Réponse publiée le 9 juin 2015
Historiquement attaché à cette institution, le ministère des affaires étrangères et du développement international a contribué régulièrement au financement de l'Institut kurde de Paris. Les sommes versées annuellement s'élevaient à 115 000 € de 2002 à 2004. En 2010, la contribution du ministère était de 80 000 €. Cette baisse progressive des crédits répond à la montée de l'autonomie institutionnelle et financière du gouvernement régional du Kurdistan (GRK). La culture joue un rôle central dans la relation d'amitié et de confiance que la France entretient avec le peuple kurde. Ainsi, dans la région autonome du Kurdistan, la France dispose de deux écoles, d'un institut culturel et d'une antenne de l'Institut français du Proche-Orient, installée dans la citadelle historique d'Erbil, classée au patrimoine mondial de l'UNESCO. A Paris, le ministère des affaires étrangères et du développement international finance trente bourses par an à destination d'étudiants kurdes dont la candidature est présentée par l'Institut kurde de Paris pour un montant total annuel de plus de 400 000 euros. La France est par ailleurs pleinement engagée en Irak et auprès des autorités kurdes. Suite à la visite de Laurent Fabius le 7 août, elle livre des armes au Kurdistan irakien depuis le 13 août dans le cadre de la lutte contre Daech. Le Président de la République s'est rendu à Bagdad et à Erbil le 12 septembre pour témoigner son soutien aux autorités.

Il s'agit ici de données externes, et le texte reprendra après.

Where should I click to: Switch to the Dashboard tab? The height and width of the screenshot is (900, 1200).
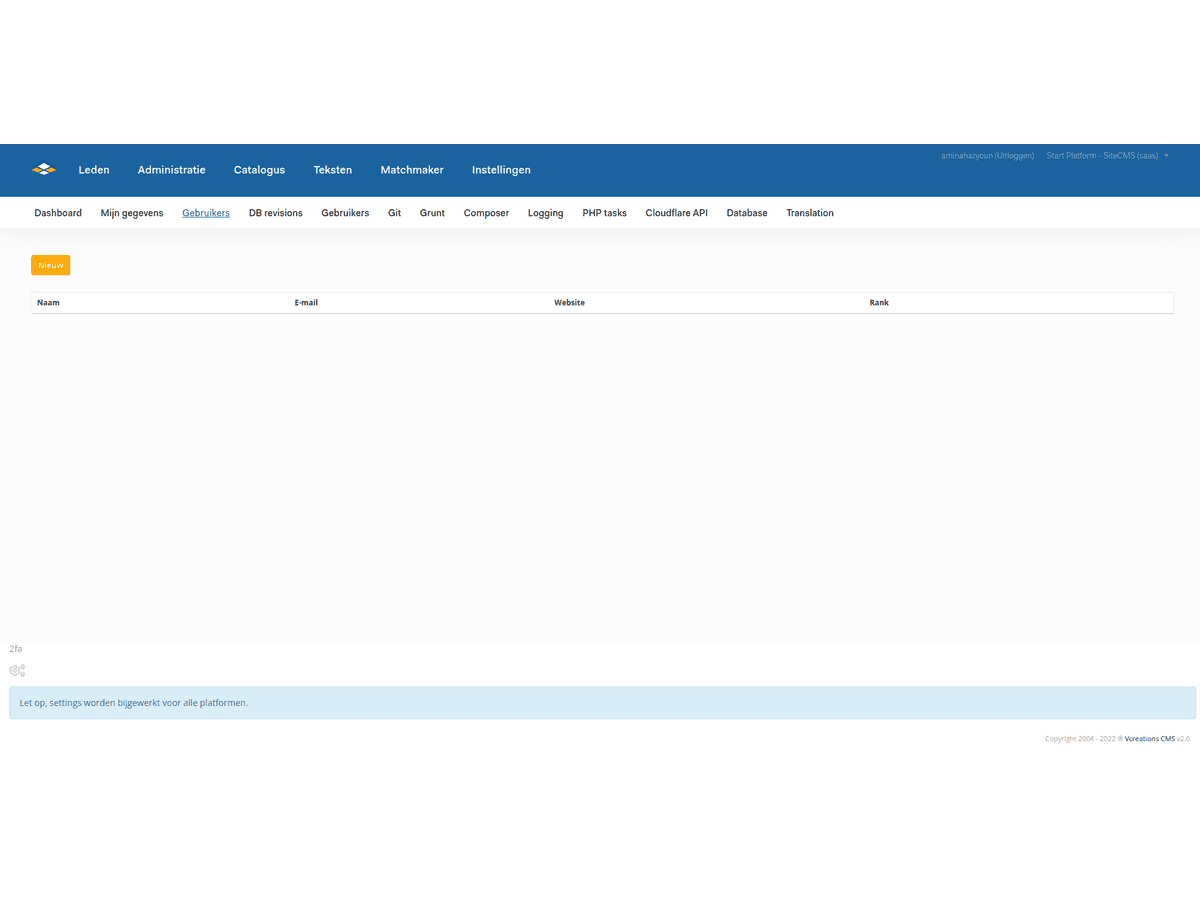tap(58, 213)
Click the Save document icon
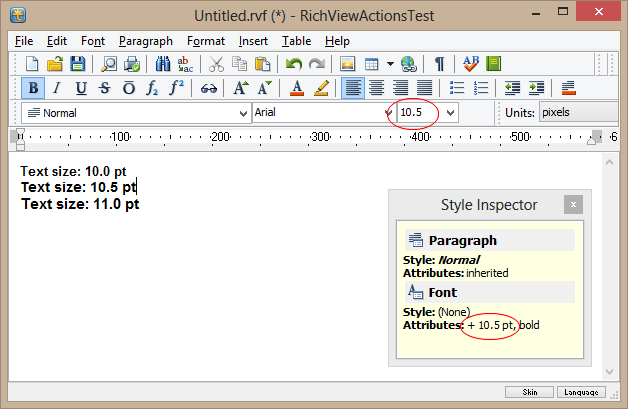The image size is (628, 409). tap(77, 64)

La France a livré depuis l'été dernier près de 100 tonnes d'aide humanitaire à l'Irak, alors que le Kurdistan irakien accueille près de la moitié des réfugiés et déplacés internes d'Irak. La France est pleinement consciente des difficultés financières actuelles que traverse le Kurdistan irakien. C'est pourquoi, malgré le contexte budgétaire contraint qui est le nôtre, le ministère des affaires étrangères et du développement international a poursuivi ses efforts financiers en faveur de l'IKP en lui attribuant un financement exceptionnel de 35 000 euros en 2012 puis en 2013, et lui a versé cette même somme en novembre 2014. Enfin, pour l'année 2015, le ministre a décidé d'attribuer une subvention de 55.000€ à l'Institut kurde de Paris.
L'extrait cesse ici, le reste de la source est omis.